◆ Prompt: From the line containing "Viewport: 1060px width, 978px height." down to the last line of the data, output each line word for word and include nothing else.

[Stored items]
• • •

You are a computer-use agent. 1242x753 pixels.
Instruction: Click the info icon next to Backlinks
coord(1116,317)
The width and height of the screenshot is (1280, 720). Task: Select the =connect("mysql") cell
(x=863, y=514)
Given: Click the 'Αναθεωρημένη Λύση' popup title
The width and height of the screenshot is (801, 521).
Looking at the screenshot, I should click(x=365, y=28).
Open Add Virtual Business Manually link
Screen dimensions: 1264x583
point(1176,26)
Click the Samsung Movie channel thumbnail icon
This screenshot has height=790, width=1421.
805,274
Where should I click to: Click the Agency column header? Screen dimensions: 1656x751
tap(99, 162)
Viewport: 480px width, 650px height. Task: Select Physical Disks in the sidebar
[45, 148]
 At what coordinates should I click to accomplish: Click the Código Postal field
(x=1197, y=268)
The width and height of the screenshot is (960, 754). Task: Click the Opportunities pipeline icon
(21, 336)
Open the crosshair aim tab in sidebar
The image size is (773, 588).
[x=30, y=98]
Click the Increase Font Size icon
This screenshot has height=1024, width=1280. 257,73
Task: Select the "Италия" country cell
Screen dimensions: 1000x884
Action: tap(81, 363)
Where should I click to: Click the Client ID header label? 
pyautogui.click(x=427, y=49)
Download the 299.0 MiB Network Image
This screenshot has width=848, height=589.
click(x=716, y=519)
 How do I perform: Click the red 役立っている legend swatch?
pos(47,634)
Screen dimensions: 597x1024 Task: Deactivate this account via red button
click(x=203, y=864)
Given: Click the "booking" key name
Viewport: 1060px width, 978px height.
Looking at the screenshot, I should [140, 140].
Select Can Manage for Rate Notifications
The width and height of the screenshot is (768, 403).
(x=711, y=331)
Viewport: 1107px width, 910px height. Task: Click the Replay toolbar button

• • •

◆ Result of the task:
Viewport: 1060px width, 978px height.
Looking at the screenshot, I should [140, 140].
Select Can Manage for Rate Notifications
The width and height of the screenshot is (768, 403).
(x=711, y=331)
Viewport: 1107px width, 910px height. Task: Click the Replay toolbar button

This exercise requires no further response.